I thought I would want/need to write more but it’s been a very good week.  I did yoga 2/7 and 30 min Wii free step 5/7.  I am not terribly worried about the yoga because while I enjoy it and think it has certain benefits, I don’t think it’s much of an impact in the weight loss area.  Still I’d like to squeeze in a little more.  Eating has come amazingly easy.  I was a hardcore low-fat, Stop the Insanity follower back in the nineties.  And I’ve fallen back into step quite easily.  I even bought a bag of York peppermint patties and popped a candy every time I had a chocolate craving.  CANDY!  And still lost two pounds.  I can do this!

002

Well, I had actually planned to do MORE than I did today which was about 45 minutes of yoga and 30 minutes of free step on the Wii.  But I’ll take it.  I think I should start every day with yoga.  It feels really good to get everything all stretched out first thing in the day.

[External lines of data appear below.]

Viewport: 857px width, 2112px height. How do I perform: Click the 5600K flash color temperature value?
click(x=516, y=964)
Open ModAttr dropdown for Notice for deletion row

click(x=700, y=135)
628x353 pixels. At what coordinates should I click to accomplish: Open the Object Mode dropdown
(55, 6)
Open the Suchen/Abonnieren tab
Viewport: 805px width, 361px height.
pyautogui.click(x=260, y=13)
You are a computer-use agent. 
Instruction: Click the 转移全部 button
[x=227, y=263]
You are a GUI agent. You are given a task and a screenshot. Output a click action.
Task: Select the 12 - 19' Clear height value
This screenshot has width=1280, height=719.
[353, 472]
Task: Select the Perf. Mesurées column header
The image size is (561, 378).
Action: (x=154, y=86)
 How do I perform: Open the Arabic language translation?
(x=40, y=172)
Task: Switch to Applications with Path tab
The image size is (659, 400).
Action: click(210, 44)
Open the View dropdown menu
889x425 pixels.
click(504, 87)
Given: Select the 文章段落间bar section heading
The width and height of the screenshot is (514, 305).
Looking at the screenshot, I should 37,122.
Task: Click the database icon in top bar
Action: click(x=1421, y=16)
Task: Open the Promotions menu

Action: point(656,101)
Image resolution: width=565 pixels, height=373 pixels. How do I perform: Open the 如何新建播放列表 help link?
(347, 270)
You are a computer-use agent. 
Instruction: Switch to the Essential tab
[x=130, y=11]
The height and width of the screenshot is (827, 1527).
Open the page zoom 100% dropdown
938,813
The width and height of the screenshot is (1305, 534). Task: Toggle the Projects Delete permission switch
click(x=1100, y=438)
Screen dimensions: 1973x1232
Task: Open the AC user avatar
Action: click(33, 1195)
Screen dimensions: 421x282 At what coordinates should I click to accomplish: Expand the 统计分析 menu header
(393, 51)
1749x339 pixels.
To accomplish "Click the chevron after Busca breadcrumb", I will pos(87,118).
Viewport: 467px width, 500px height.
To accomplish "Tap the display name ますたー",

I had some oatmeal for breakfast, a sandwich for lunch.  Trust me, I’d have more but we desperately need groceries and it was bitterly cold and wet outside today and my husband went off to work with my heavy coat in his truck.  So no, I did not get to the grocery store.  I’m not sure what I am whipping up for dinner.  Something involving pasta, broccoli and chicken, maybe I’ll throw in some peas or carrots.  Or both!  I should probably then plan a menu and make a shopping list for the week so I am prepared tomorrow.

Food Log

Exercise Log

001

Well.  I had this long post written about how I came to be here and what my plan is.  But then it was eaten.  I clicked publish and “poof” it was gone.  So, hi.  I’m me and need to lose 60-ish pounds.  Have a plan, gonna start tomorrow.  I guess I’ll just write about it as I go.

*note to self* Hit save from now on before hitting publish.